### Job
Extract the lines from the first of the rows below through the line containing "Action: tap(871, 188)", including both ends, and reproduce them unchanged.

# START OF Exercise materials

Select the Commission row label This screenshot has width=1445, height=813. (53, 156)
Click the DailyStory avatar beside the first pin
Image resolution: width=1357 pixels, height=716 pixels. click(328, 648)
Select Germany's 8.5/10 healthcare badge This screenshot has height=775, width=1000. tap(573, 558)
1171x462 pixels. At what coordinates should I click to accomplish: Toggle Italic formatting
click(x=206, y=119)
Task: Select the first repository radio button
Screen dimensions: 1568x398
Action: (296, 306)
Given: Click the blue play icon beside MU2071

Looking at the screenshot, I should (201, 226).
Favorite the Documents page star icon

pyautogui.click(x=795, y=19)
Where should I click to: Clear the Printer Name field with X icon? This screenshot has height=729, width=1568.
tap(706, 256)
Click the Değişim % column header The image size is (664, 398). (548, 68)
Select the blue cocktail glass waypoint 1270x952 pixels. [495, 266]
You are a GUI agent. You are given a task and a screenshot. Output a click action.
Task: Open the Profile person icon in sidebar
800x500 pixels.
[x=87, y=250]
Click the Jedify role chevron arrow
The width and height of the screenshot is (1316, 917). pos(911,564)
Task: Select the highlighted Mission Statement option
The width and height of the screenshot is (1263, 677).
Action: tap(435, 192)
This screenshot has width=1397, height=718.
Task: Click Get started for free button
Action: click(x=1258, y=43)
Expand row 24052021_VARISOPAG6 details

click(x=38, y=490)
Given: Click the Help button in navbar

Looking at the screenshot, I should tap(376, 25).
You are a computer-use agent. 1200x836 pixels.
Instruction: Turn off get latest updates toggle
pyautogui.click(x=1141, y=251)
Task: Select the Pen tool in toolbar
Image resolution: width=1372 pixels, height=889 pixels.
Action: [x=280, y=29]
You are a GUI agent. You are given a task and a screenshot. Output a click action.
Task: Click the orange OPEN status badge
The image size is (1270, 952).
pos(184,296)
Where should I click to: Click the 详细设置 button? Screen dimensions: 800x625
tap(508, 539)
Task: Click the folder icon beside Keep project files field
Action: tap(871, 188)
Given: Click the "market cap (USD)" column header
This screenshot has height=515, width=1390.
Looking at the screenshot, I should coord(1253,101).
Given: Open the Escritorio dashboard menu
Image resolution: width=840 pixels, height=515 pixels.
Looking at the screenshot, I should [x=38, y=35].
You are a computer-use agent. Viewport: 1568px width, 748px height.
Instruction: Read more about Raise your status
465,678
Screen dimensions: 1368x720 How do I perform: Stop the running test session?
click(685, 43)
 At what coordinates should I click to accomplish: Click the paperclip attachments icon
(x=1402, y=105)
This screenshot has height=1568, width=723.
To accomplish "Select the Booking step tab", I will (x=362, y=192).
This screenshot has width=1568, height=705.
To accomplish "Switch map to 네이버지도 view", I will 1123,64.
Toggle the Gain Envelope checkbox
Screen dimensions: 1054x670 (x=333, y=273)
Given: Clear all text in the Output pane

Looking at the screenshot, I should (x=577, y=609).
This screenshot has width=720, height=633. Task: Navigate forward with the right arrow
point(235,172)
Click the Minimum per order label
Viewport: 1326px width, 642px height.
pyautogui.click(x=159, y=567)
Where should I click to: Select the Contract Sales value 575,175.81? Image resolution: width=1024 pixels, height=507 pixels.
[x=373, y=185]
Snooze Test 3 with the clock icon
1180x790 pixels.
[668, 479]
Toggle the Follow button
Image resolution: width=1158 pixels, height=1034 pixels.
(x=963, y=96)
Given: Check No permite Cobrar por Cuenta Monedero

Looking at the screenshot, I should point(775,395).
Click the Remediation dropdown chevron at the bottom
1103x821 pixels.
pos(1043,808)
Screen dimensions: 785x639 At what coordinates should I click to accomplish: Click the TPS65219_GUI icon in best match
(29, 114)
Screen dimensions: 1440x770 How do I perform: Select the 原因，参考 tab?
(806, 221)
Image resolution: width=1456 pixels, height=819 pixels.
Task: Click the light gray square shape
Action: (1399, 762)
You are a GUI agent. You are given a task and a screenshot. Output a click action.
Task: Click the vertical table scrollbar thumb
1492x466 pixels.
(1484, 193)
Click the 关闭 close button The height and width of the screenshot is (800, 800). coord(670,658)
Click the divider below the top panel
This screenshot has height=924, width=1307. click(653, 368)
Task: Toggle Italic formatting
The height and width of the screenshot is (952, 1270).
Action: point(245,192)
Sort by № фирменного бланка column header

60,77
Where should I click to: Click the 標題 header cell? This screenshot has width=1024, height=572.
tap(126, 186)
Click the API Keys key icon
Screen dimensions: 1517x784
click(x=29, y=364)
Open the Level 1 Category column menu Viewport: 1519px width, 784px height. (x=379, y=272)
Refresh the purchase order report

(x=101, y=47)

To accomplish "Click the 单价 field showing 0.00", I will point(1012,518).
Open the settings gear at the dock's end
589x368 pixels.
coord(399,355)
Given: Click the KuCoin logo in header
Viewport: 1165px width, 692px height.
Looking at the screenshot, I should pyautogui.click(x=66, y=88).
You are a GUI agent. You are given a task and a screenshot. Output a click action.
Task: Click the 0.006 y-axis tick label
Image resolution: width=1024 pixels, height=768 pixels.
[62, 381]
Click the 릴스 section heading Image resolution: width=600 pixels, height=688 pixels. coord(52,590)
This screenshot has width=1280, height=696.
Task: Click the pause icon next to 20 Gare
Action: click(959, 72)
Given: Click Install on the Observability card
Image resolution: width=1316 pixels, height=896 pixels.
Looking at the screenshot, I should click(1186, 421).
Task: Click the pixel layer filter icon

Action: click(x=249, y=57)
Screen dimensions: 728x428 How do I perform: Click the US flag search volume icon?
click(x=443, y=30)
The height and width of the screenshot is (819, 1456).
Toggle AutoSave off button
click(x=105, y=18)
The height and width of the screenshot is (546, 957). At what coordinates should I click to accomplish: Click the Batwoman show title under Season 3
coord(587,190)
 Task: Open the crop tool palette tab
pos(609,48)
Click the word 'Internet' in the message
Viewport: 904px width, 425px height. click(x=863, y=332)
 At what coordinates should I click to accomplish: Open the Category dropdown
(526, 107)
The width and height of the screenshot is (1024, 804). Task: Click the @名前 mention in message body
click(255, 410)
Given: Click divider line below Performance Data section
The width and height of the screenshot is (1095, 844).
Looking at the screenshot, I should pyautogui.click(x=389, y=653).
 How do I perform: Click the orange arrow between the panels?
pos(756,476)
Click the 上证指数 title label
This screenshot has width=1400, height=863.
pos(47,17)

# END OF Exercise materials

### Finished exercise
Select the Commission row label This screenshot has width=1445, height=813. (53, 156)
Click the DailyStory avatar beside the first pin
Image resolution: width=1357 pixels, height=716 pixels. click(328, 648)
Select Germany's 8.5/10 healthcare badge This screenshot has height=775, width=1000. tap(573, 558)
1171x462 pixels. At what coordinates should I click to accomplish: Toggle Italic formatting
click(x=206, y=119)
Task: Select the first repository radio button
Screen dimensions: 1568x398
Action: (296, 306)
Given: Click the blue play icon beside MU2071

Looking at the screenshot, I should (201, 226).
Favorite the Documents page star icon

pyautogui.click(x=795, y=19)
Where should I click to: Clear the Printer Name field with X icon? This screenshot has height=729, width=1568.
tap(706, 256)
Click the Değişim % column header The image size is (664, 398). (548, 68)
Select the blue cocktail glass waypoint 1270x952 pixels. [495, 266]
You are a GUI agent. You are given a task and a screenshot. Output a click action.
Task: Open the Profile person icon in sidebar
800x500 pixels.
[x=87, y=250]
Click the Jedify role chevron arrow
The width and height of the screenshot is (1316, 917). pos(911,564)
Task: Select the highlighted Mission Statement option
The width and height of the screenshot is (1263, 677).
Action: tap(435, 192)
This screenshot has width=1397, height=718.
Task: Click Get started for free button
Action: click(x=1258, y=43)
Expand row 24052021_VARISOPAG6 details

click(x=38, y=490)
Given: Click the Help button in navbar

Looking at the screenshot, I should tap(376, 25).
You are a computer-use agent. 1200x836 pixels.
Instruction: Turn off get latest updates toggle
pyautogui.click(x=1141, y=251)
Task: Select the Pen tool in toolbar
Image resolution: width=1372 pixels, height=889 pixels.
Action: [x=280, y=29]
You are a GUI agent. You are given a task and a screenshot. Output a click action.
Task: Click the orange OPEN status badge
The image size is (1270, 952).
pos(184,296)
Where should I click to: Click the 详细设置 button? Screen dimensions: 800x625
tap(508, 539)
Task: Click the folder icon beside Keep project files field
Action: tap(871, 188)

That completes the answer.